* HOW TO COMPLETE THIS TASK: An exact copy of all the data is the required output.

Collected data:

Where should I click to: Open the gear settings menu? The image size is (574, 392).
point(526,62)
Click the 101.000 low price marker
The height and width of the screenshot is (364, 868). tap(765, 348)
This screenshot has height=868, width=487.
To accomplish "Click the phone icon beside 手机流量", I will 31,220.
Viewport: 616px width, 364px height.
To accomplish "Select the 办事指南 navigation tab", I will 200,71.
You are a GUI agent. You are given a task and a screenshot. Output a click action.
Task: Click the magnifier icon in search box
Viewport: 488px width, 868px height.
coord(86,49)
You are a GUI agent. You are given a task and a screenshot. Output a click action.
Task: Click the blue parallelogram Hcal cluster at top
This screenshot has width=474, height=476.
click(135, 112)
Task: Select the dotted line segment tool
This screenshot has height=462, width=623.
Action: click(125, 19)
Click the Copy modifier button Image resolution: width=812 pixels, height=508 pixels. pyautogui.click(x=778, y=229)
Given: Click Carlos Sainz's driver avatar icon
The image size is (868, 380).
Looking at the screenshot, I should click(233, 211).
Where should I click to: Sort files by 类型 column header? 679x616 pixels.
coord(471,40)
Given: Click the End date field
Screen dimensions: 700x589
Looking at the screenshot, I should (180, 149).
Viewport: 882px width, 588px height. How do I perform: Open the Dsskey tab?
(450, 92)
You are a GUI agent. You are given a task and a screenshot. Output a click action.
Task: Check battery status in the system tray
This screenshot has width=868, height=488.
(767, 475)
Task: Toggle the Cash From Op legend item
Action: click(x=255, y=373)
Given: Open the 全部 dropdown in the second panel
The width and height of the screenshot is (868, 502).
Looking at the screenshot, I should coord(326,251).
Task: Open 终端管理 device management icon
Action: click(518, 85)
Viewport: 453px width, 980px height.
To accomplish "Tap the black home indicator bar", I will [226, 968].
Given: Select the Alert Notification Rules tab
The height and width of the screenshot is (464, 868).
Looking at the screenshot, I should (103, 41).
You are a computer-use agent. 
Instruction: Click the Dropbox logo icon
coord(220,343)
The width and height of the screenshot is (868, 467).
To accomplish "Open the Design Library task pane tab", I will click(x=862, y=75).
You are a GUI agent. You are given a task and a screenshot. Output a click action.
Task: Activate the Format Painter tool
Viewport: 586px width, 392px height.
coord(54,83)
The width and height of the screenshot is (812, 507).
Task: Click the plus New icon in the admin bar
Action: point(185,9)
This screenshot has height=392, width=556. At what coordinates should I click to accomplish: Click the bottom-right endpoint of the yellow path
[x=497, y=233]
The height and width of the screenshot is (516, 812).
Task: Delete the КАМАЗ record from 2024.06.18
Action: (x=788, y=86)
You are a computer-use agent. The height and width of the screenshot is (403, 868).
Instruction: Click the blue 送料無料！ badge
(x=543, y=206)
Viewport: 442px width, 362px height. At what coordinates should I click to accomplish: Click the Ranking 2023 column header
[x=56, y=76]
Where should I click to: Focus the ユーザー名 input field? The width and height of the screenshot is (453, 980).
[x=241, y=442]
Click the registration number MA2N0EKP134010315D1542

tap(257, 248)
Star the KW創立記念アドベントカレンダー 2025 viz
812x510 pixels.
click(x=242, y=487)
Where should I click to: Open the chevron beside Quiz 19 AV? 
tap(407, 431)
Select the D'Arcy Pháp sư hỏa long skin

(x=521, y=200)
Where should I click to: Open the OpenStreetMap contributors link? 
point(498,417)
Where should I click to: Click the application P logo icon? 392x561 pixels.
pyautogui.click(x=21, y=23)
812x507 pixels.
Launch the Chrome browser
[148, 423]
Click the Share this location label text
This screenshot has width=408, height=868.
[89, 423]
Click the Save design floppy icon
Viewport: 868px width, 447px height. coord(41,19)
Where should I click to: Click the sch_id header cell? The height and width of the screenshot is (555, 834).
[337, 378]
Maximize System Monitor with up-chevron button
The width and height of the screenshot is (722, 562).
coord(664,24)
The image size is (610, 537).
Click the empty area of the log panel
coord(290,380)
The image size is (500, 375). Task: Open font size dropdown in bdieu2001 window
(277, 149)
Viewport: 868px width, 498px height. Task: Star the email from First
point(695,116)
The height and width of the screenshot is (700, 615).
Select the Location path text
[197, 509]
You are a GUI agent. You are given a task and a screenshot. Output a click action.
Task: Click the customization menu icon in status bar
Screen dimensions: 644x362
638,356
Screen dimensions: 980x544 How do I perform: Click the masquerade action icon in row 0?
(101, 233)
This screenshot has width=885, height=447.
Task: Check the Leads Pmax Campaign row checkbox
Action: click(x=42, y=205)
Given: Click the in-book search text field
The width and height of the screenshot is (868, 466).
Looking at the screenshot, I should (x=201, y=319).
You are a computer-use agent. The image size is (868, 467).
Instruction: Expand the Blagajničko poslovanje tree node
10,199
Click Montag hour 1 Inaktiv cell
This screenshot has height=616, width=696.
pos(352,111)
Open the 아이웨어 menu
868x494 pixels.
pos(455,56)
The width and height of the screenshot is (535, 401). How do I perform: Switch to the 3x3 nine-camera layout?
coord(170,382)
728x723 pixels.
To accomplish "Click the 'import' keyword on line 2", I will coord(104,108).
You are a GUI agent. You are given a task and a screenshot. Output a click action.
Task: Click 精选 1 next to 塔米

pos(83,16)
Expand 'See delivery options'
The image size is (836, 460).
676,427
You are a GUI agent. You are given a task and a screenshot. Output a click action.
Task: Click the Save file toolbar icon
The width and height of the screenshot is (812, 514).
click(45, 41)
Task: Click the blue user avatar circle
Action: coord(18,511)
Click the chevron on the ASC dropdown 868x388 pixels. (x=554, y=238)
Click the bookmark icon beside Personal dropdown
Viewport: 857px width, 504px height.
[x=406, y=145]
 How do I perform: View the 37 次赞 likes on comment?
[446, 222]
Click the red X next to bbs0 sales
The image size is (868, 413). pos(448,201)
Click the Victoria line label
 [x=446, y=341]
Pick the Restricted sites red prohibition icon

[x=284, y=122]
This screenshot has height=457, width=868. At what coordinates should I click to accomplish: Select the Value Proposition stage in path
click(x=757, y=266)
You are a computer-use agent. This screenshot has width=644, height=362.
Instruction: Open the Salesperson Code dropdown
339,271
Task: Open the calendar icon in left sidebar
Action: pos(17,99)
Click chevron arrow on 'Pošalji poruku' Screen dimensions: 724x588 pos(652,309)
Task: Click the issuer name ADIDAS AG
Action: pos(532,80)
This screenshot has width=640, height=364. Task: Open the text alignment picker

* PROBLEM SOLUTION:
Where should I click to: Open the gear settings menu? The image size is (574, 392).
point(526,62)
Click the 101.000 low price marker
The height and width of the screenshot is (364, 868). tap(765, 348)
This screenshot has height=868, width=487.
To accomplish "Click the phone icon beside 手机流量", I will 31,220.
Viewport: 616px width, 364px height.
To accomplish "Select the 办事指南 navigation tab", I will 200,71.
You are a GUI agent. You are given a task and a screenshot. Output a click action.
Task: Click the magnifier icon in search box
Viewport: 488px width, 868px height.
coord(86,49)
You are a GUI agent. You are given a task and a screenshot. Output a click action.
Task: Click the blue parallelogram Hcal cluster at top
This screenshot has width=474, height=476.
click(135, 112)
Task: Select the dotted line segment tool
This screenshot has height=462, width=623.
Action: click(125, 19)
Click the Copy modifier button Image resolution: width=812 pixels, height=508 pixels. pyautogui.click(x=778, y=229)
Given: Click Carlos Sainz's driver avatar icon
The image size is (868, 380).
Looking at the screenshot, I should click(233, 211).
Where should I click to: Sort files by 类型 column header? 679x616 pixels.
coord(471,40)
Given: Click the End date field
Screen dimensions: 700x589
Looking at the screenshot, I should (180, 149).
Viewport: 882px width, 588px height. How do I perform: Open the Dsskey tab?
(450, 92)
You are a GUI agent. You are given a task and a screenshot. Output a click action.
Task: Check battery status in the system tray
This screenshot has width=868, height=488.
(767, 475)
Task: Toggle the Cash From Op legend item
Action: click(x=255, y=373)
Given: Open the 全部 dropdown in the second panel
The width and height of the screenshot is (868, 502).
Looking at the screenshot, I should coord(326,251).
Task: Open 终端管理 device management icon
Action: click(518, 85)
Viewport: 453px width, 980px height.
To accomplish "Tap the black home indicator bar", I will [226, 968].
Given: Select the Alert Notification Rules tab
The height and width of the screenshot is (464, 868).
Looking at the screenshot, I should (103, 41).
You are a computer-use agent. 
Instruction: Click the Dropbox logo icon
coord(220,343)
The width and height of the screenshot is (868, 467).
To accomplish "Open the Design Library task pane tab", I will click(x=862, y=75).
You are a GUI agent. You are given a task and a screenshot. Output a click action.
Task: Activate the Format Painter tool
Viewport: 586px width, 392px height.
coord(54,83)
The width and height of the screenshot is (812, 507).
Task: Click the plus New icon in the admin bar
Action: point(185,9)
This screenshot has height=392, width=556. At what coordinates should I click to accomplish: Click the bottom-right endpoint of the yellow path
[x=497, y=233]
The height and width of the screenshot is (516, 812).
Task: Delete the КАМАЗ record from 2024.06.18
Action: (x=788, y=86)
You are a computer-use agent. The height and width of the screenshot is (403, 868).
Instruction: Click the blue 送料無料！ badge
(x=543, y=206)
Viewport: 442px width, 362px height. At what coordinates should I click to accomplish: Click the Ranking 2023 column header
[x=56, y=76]
Where should I click to: Focus the ユーザー名 input field? The width and height of the screenshot is (453, 980).
[x=241, y=442]
Click the registration number MA2N0EKP134010315D1542

tap(257, 248)
Star the KW創立記念アドベントカレンダー 2025 viz
812x510 pixels.
click(x=242, y=487)
Where should I click to: Open the chevron beside Quiz 19 AV? 
tap(407, 431)
Select the D'Arcy Pháp sư hỏa long skin

(x=521, y=200)
Where should I click to: Open the OpenStreetMap contributors link? 
point(498,417)
Where should I click to: Click the application P logo icon? 392x561 pixels.
pyautogui.click(x=21, y=23)
812x507 pixels.
Launch the Chrome browser
[148, 423]
Click the Share this location label text
This screenshot has width=408, height=868.
[89, 423]
Click the Save design floppy icon
Viewport: 868px width, 447px height. coord(41,19)
Where should I click to: Click the sch_id header cell? The height and width of the screenshot is (555, 834).
[337, 378]
Maximize System Monitor with up-chevron button
The width and height of the screenshot is (722, 562).
coord(664,24)
The image size is (610, 537).
Click the empty area of the log panel
coord(290,380)
The image size is (500, 375). Task: Open font size dropdown in bdieu2001 window
(277, 149)
Viewport: 868px width, 498px height. Task: Star the email from First
point(695,116)
The height and width of the screenshot is (700, 615).
Select the Location path text
[197, 509]
You are a GUI agent. You are given a task and a screenshot. Output a click action.
Task: Click the customization menu icon in status bar
Screen dimensions: 644x362
638,356
Screen dimensions: 980x544 How do I perform: Click the masquerade action icon in row 0?
(101, 233)
This screenshot has width=885, height=447.
Task: Check the Leads Pmax Campaign row checkbox
Action: click(x=42, y=205)
Given: Click the in-book search text field
The width and height of the screenshot is (868, 466).
Looking at the screenshot, I should (x=201, y=319).
You are a computer-use agent. The image size is (868, 467).
Instruction: Expand the Blagajničko poslovanje tree node
10,199
Click Montag hour 1 Inaktiv cell
This screenshot has height=616, width=696.
pos(352,111)
Open the 아이웨어 menu
868x494 pixels.
pos(455,56)
The width and height of the screenshot is (535, 401). How do I perform: Switch to the 3x3 nine-camera layout?
coord(170,382)
728x723 pixels.
To accomplish "Click the 'import' keyword on line 2", I will coord(104,108).
You are a GUI agent. You are given a task and a screenshot. Output a click action.
Task: Click 精选 1 next to 塔米

pos(83,16)
Expand 'See delivery options'
The image size is (836, 460).
676,427
You are a GUI agent. You are given a task and a screenshot. Output a click action.
Task: Click the Save file toolbar icon
The width and height of the screenshot is (812, 514).
click(45, 41)
Task: Click the blue user avatar circle
Action: coord(18,511)
Click the chevron on the ASC dropdown 868x388 pixels. (x=554, y=238)
Click the bookmark icon beside Personal dropdown
Viewport: 857px width, 504px height.
[x=406, y=145]
 How do I perform: View the 37 次赞 likes on comment?
[446, 222]
Click the red X next to bbs0 sales
The image size is (868, 413). pos(448,201)
Click the Victoria line label
 [x=446, y=341]
Pick the Restricted sites red prohibition icon

[x=284, y=122]
This screenshot has height=457, width=868. At what coordinates should I click to accomplish: Select the Value Proposition stage in path
click(x=757, y=266)
You are a computer-use agent. This screenshot has width=644, height=362.
Instruction: Open the Salesperson Code dropdown
339,271
Task: Open the calendar icon in left sidebar
Action: pos(17,99)
Click chevron arrow on 'Pošalji poruku' Screen dimensions: 724x588 pos(652,309)
Task: Click the issuer name ADIDAS AG
Action: pos(532,80)
This screenshot has width=640, height=364. Task: Open the text alignment picker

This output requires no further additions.